The ATA program, working with experts in other agencies, is developing programs to help foreign officials to counter terrorist fund raising. In recent years, international terrorist organizations have relied less and less on state sponsors for their financing and other material support. However, many of these groups have founded charities and service organizations as fronts through which they seek contributions from people who believe they are for legitimate purposes. Some terrorist groups also operate legitimate businesses as front companies to raise money or facilitate transfers. A course designed to teach investigators how to trace, follow and link terrorist groups with their funds has been developed and was presented to a test country in July 2001. This pilot course was very well received and should become available for general offering.

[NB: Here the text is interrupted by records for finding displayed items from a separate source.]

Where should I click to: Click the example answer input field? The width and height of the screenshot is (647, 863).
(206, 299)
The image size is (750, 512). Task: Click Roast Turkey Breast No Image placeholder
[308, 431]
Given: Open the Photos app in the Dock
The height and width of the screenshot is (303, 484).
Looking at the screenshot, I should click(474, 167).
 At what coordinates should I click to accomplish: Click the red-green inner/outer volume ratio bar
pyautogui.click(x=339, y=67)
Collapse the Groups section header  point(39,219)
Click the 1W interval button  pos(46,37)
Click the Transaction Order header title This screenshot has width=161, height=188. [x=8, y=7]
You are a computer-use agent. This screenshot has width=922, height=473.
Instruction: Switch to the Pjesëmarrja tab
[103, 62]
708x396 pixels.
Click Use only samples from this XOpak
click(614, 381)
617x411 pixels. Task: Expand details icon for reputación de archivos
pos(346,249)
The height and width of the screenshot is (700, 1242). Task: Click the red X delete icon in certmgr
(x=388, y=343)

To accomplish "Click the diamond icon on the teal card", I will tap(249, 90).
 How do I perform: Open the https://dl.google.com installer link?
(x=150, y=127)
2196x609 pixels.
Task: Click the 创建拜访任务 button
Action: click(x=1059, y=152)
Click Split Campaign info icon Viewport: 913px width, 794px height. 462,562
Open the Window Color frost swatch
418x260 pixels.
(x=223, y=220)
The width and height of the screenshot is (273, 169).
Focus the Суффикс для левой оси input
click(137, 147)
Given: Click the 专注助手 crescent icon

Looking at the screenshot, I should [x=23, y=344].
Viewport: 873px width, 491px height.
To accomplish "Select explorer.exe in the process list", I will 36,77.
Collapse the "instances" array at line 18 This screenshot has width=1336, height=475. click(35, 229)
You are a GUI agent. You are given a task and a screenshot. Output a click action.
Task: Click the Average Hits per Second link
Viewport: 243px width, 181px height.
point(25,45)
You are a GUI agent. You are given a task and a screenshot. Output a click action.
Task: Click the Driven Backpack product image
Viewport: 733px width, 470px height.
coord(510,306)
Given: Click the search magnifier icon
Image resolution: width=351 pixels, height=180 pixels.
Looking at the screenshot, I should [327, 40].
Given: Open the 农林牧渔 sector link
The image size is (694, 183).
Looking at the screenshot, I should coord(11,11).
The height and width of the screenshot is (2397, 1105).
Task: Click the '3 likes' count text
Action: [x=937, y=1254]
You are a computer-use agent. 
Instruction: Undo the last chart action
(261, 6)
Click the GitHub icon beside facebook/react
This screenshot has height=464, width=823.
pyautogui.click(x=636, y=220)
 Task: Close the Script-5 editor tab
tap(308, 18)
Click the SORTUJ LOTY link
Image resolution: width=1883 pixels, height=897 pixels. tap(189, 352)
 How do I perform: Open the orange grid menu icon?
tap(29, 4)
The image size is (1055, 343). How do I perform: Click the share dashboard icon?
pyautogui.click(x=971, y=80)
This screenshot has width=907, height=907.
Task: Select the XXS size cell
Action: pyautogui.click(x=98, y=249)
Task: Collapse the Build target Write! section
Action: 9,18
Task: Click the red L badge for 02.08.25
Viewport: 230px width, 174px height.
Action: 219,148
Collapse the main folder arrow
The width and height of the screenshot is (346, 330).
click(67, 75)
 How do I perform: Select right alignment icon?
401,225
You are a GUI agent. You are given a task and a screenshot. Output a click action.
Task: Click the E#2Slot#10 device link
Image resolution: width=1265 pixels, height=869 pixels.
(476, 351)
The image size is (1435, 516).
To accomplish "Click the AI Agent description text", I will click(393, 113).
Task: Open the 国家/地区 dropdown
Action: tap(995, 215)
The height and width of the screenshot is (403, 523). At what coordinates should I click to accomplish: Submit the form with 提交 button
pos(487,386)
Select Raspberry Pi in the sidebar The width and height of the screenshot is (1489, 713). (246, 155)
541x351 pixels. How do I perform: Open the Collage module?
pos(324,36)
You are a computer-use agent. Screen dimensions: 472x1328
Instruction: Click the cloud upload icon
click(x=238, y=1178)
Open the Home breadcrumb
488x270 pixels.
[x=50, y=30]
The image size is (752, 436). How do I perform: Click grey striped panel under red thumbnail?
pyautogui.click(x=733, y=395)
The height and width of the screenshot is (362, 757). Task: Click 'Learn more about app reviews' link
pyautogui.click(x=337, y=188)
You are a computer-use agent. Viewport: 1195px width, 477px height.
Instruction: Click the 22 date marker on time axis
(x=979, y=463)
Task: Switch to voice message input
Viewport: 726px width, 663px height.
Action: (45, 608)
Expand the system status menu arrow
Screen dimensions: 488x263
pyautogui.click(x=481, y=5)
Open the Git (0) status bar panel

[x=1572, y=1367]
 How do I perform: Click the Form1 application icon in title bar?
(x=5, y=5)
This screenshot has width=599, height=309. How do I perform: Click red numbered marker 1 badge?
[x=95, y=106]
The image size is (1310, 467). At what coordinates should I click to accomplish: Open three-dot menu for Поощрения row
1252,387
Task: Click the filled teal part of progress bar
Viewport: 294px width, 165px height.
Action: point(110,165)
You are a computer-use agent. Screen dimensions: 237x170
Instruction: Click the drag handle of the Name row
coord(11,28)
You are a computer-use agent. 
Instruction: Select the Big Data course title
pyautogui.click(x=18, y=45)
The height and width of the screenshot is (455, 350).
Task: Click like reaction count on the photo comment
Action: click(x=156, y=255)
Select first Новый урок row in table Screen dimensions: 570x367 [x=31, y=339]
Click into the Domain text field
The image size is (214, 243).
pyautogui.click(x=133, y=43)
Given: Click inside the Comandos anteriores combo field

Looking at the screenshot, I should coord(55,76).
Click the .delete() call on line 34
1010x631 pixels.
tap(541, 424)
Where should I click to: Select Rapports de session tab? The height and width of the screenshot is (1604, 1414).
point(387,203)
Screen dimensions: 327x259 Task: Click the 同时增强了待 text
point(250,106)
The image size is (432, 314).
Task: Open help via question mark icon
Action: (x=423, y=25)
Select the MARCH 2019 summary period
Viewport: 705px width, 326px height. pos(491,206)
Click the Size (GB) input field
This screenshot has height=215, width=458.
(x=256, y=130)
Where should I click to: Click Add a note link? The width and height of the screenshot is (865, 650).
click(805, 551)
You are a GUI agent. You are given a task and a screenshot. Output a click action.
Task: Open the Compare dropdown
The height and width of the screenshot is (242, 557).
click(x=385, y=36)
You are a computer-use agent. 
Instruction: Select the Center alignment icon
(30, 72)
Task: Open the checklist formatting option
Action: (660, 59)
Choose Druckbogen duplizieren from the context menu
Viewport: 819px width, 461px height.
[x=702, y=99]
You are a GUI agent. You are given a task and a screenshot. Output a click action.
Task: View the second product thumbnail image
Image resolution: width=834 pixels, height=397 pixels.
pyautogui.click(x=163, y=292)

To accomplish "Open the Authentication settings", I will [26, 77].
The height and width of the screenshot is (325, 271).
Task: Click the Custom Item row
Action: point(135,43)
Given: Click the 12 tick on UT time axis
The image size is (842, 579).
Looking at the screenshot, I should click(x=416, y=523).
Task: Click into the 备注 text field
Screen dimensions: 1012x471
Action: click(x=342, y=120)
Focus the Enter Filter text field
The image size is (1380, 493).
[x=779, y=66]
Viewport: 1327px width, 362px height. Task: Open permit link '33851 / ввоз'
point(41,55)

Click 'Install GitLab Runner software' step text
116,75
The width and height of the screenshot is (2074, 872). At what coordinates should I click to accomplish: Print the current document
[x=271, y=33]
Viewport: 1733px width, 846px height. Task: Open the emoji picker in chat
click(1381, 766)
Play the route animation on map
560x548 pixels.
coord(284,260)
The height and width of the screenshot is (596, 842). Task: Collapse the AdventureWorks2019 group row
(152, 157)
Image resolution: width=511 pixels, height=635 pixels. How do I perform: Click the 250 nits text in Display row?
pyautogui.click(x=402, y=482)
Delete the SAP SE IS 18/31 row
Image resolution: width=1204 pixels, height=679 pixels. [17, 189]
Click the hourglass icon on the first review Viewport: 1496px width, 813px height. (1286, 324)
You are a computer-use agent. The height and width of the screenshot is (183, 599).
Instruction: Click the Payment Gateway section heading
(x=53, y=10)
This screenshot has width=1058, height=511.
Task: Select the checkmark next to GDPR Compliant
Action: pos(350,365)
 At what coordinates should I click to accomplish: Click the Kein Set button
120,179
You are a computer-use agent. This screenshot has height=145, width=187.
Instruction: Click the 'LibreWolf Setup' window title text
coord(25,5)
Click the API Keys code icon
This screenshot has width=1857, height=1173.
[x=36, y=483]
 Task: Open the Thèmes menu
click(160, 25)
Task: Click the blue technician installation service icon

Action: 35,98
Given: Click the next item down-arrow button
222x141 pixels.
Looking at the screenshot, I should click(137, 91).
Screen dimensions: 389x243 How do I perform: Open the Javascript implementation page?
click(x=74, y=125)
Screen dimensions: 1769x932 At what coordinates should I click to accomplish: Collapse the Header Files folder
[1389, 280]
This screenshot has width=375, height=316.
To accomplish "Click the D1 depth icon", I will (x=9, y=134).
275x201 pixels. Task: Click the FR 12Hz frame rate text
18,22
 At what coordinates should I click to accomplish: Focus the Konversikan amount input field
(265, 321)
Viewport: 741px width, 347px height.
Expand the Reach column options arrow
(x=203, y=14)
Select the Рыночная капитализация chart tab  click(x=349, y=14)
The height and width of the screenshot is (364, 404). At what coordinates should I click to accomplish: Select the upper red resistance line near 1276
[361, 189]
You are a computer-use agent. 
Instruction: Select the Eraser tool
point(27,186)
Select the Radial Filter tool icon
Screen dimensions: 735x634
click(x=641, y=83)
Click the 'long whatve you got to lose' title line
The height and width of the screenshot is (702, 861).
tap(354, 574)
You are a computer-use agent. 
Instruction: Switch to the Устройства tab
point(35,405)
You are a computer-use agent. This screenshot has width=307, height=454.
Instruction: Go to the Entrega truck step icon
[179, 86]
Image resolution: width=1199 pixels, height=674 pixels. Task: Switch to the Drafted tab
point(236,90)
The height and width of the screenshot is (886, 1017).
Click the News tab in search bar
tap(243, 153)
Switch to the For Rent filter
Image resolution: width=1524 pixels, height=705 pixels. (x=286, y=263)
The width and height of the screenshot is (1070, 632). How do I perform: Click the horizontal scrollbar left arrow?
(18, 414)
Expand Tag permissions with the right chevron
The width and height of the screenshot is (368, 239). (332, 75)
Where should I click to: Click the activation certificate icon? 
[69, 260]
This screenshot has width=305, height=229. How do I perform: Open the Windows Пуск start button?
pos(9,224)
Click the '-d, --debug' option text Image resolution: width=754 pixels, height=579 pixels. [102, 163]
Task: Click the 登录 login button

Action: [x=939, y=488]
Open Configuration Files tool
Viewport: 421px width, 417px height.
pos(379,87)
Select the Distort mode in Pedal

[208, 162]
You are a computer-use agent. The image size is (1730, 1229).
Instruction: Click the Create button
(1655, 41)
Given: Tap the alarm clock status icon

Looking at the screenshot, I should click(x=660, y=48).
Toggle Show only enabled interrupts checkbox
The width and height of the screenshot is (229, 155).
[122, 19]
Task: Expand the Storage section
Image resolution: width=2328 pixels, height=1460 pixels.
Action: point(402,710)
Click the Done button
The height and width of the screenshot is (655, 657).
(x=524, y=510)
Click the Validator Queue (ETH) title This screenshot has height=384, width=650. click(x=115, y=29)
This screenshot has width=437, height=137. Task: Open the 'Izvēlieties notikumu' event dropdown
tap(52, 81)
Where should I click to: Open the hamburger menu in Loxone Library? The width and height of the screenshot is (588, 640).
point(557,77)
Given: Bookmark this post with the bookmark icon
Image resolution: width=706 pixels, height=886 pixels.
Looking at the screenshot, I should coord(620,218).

ATA training provides the participant country police and security forces with a cadre of trained officers, familiar with American values and thinking, on whom the RSO and other U.S. officials can rely in times of crisis. ATA training has also been widely credited with increasing the confidence, and in turn, the professionalism of students who have completed the training. In many countries, follow-up program reviews have determined that these officers have not only grown in skill and confidence, but also have advanced beyond their peers in promotion and stature due to the knowledge and training gained from their ATA training.

In addition to providing individual students with enhanced training, there are numerous examples where ATA training has directly thwarted or solved several major terrorist incidents or major crimes. For example, in one country, ATA-trained police, using the techniques they learned during Surveillance Detection training, arrested two terrorists with a bomb in their possession outside the home of a judge. In another, an ATA-trained Police Crisis Response Team was deployed to the presidential palace of a country during an attempted coup d'etat, thus thwarting an overthrow of the government. In still another, a graduate of the ATA course in Police Crisis Management was called upon to respond to a crisis situation at a nightclub that was firebombed with 13 people killed and numerous others injured. This officer attributes his ATA training in crisis management as key to his ability to handle the subsequent panic and confusion of the situation.